**TRY IT**
Exact reproduction of the following data is required.

**MATERIAL TO PROCESS**
◆ ◆ ◆

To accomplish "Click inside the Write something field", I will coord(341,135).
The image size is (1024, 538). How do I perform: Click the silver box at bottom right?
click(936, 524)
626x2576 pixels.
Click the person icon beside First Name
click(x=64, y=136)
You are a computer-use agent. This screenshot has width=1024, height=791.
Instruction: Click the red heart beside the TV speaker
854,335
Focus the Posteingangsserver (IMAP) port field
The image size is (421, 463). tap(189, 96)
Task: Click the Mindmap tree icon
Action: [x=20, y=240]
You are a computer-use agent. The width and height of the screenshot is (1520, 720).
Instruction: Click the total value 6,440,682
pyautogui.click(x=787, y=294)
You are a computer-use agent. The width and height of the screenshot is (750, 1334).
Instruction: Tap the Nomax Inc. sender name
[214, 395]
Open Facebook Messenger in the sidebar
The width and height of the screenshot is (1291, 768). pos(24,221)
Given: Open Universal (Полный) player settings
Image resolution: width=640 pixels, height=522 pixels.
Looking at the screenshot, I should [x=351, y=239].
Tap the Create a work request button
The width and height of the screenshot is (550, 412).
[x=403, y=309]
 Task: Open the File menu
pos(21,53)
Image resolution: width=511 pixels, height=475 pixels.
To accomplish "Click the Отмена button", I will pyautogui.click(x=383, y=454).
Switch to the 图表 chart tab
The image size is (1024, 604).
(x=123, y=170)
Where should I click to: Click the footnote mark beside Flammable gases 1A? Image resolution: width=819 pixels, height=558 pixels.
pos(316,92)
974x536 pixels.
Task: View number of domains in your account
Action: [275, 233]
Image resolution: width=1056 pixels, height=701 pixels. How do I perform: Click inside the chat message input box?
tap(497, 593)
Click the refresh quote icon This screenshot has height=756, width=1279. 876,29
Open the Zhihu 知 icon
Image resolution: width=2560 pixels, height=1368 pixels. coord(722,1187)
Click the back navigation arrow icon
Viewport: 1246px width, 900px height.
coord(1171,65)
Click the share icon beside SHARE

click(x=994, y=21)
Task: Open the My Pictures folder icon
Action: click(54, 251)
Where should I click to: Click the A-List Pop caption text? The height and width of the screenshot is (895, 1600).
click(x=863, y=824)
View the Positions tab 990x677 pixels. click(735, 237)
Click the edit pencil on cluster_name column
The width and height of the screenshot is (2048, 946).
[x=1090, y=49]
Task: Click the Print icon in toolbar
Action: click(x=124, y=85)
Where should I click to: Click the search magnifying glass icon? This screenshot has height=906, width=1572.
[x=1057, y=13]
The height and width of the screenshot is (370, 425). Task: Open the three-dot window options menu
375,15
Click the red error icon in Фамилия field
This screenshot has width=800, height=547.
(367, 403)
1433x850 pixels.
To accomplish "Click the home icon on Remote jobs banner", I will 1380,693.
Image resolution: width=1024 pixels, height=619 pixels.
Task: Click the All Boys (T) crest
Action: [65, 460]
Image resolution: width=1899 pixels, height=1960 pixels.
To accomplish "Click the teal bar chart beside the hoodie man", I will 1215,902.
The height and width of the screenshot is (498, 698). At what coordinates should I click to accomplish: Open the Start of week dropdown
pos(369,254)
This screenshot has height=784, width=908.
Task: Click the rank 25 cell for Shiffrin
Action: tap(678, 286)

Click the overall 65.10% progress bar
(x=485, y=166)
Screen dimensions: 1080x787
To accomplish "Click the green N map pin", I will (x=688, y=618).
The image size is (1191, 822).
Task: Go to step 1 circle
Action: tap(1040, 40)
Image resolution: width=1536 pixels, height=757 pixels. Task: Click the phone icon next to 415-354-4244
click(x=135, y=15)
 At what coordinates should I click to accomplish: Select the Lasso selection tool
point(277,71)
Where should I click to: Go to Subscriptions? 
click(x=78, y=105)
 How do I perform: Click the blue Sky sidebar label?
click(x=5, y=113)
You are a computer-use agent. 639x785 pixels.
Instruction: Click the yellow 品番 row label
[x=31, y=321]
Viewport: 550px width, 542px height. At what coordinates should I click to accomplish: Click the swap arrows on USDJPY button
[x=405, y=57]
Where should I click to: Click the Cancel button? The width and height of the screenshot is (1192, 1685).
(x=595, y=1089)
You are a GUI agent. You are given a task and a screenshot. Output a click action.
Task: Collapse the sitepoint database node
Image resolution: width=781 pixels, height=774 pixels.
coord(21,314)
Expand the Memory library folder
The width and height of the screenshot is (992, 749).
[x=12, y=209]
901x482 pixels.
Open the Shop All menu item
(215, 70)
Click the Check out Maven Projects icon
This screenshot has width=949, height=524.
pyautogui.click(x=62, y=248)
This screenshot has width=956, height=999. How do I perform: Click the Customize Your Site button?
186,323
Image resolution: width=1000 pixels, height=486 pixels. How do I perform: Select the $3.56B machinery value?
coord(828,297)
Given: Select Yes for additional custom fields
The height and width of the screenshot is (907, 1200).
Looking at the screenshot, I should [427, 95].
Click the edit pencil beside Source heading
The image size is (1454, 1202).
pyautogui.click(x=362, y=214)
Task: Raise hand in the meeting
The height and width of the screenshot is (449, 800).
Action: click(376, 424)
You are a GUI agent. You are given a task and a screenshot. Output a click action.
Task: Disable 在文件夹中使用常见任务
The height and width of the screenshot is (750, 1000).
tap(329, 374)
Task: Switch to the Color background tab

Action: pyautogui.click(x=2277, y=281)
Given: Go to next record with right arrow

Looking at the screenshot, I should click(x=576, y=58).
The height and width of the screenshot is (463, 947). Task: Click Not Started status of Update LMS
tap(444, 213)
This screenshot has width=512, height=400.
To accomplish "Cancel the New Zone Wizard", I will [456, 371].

◆ ◆ ◆

**EXPECTED OUTPUT**
To accomplish "Click inside the Write something field", I will coord(341,135).
The image size is (1024, 538). How do I perform: Click the silver box at bottom right?
click(936, 524)
626x2576 pixels.
Click the person icon beside First Name
click(x=64, y=136)
You are a computer-use agent. This screenshot has width=1024, height=791.
Instruction: Click the red heart beside the TV speaker
854,335
Focus the Posteingangsserver (IMAP) port field
The image size is (421, 463). tap(189, 96)
Task: Click the Mindmap tree icon
Action: [x=20, y=240]
You are a computer-use agent. The width and height of the screenshot is (1520, 720).
Instruction: Click the total value 6,440,682
pyautogui.click(x=787, y=294)
You are a computer-use agent. The width and height of the screenshot is (750, 1334).
Instruction: Tap the Nomax Inc. sender name
[214, 395]
Open Facebook Messenger in the sidebar
The width and height of the screenshot is (1291, 768). pos(24,221)
Given: Open Universal (Полный) player settings
Image resolution: width=640 pixels, height=522 pixels.
Looking at the screenshot, I should [x=351, y=239].
Tap the Create a work request button
The width and height of the screenshot is (550, 412).
[x=403, y=309]
 Task: Open the File menu
pos(21,53)
Image resolution: width=511 pixels, height=475 pixels.
To accomplish "Click the Отмена button", I will pyautogui.click(x=383, y=454).
Switch to the 图表 chart tab
The image size is (1024, 604).
(x=123, y=170)
Where should I click to: Click the footnote mark beside Flammable gases 1A? Image resolution: width=819 pixels, height=558 pixels.
pos(316,92)
974x536 pixels.
Task: View number of domains in your account
Action: [275, 233]
Image resolution: width=1056 pixels, height=701 pixels. How do I perform: Click inside the chat message input box?
tap(497, 593)
Click the refresh quote icon This screenshot has height=756, width=1279. 876,29
Open the Zhihu 知 icon
Image resolution: width=2560 pixels, height=1368 pixels. coord(722,1187)
Click the back navigation arrow icon
Viewport: 1246px width, 900px height.
coord(1171,65)
Click the share icon beside SHARE

click(x=994, y=21)
Task: Open the My Pictures folder icon
Action: click(54, 251)
Where should I click to: Click the A-List Pop caption text? The height and width of the screenshot is (895, 1600).
click(x=863, y=824)
View the Positions tab 990x677 pixels. click(735, 237)
Click the edit pencil on cluster_name column
The width and height of the screenshot is (2048, 946).
[x=1090, y=49]
Task: Click the Print icon in toolbar
Action: click(x=124, y=85)
Where should I click to: Click the search magnifying glass icon? This screenshot has height=906, width=1572.
[x=1057, y=13]
The height and width of the screenshot is (370, 425). Task: Open the three-dot window options menu
375,15
Click the red error icon in Фамилия field
This screenshot has width=800, height=547.
(367, 403)
1433x850 pixels.
To accomplish "Click the home icon on Remote jobs banner", I will 1380,693.
Image resolution: width=1024 pixels, height=619 pixels.
Task: Click the All Boys (T) crest
Action: [65, 460]
Image resolution: width=1899 pixels, height=1960 pixels.
To accomplish "Click the teal bar chart beside the hoodie man", I will 1215,902.
The height and width of the screenshot is (498, 698). At what coordinates should I click to accomplish: Open the Start of week dropdown
pos(369,254)
This screenshot has height=784, width=908.
Task: Click the rank 25 cell for Shiffrin
Action: tap(678, 286)

Click the overall 65.10% progress bar
(x=485, y=166)
Screen dimensions: 1080x787
To accomplish "Click the green N map pin", I will (x=688, y=618).
The image size is (1191, 822).
Task: Go to step 1 circle
Action: tap(1040, 40)
Image resolution: width=1536 pixels, height=757 pixels. Task: Click the phone icon next to 415-354-4244
click(x=135, y=15)
 At what coordinates should I click to accomplish: Select the Lasso selection tool
point(277,71)
Where should I click to: Go to Subscriptions? 
click(x=78, y=105)
 How do I perform: Click the blue Sky sidebar label?
click(x=5, y=113)
You are a computer-use agent. 639x785 pixels.
Instruction: Click the yellow 品番 row label
[x=31, y=321]
Viewport: 550px width, 542px height. At what coordinates should I click to accomplish: Click the swap arrows on USDJPY button
[x=405, y=57]
Where should I click to: Click the Cancel button? The width and height of the screenshot is (1192, 1685).
(x=595, y=1089)
You are a GUI agent. You are given a task and a screenshot. Output a click action.
Task: Collapse the sitepoint database node
Image resolution: width=781 pixels, height=774 pixels.
coord(21,314)
Expand the Memory library folder
The width and height of the screenshot is (992, 749).
[x=12, y=209]
901x482 pixels.
Open the Shop All menu item
(215, 70)
Click the Check out Maven Projects icon
This screenshot has width=949, height=524.
pyautogui.click(x=62, y=248)
This screenshot has width=956, height=999. How do I perform: Click the Customize Your Site button?
186,323
Image resolution: width=1000 pixels, height=486 pixels. How do I perform: Select the $3.56B machinery value?
coord(828,297)
Given: Select Yes for additional custom fields
The height and width of the screenshot is (907, 1200).
Looking at the screenshot, I should [427, 95].
Click the edit pencil beside Source heading
The image size is (1454, 1202).
pyautogui.click(x=362, y=214)
Task: Raise hand in the meeting
The height and width of the screenshot is (449, 800).
Action: click(376, 424)
You are a GUI agent. You are given a task and a screenshot. Output a click action.
Task: Disable 在文件夹中使用常见任务
The height and width of the screenshot is (750, 1000).
tap(329, 374)
Task: Switch to the Color background tab

Action: pyautogui.click(x=2277, y=281)
Given: Go to next record with right arrow

Looking at the screenshot, I should click(x=576, y=58).
The height and width of the screenshot is (463, 947). Task: Click Not Started status of Update LMS
tap(444, 213)
This screenshot has width=512, height=400.
To accomplish "Cancel the New Zone Wizard", I will [456, 371].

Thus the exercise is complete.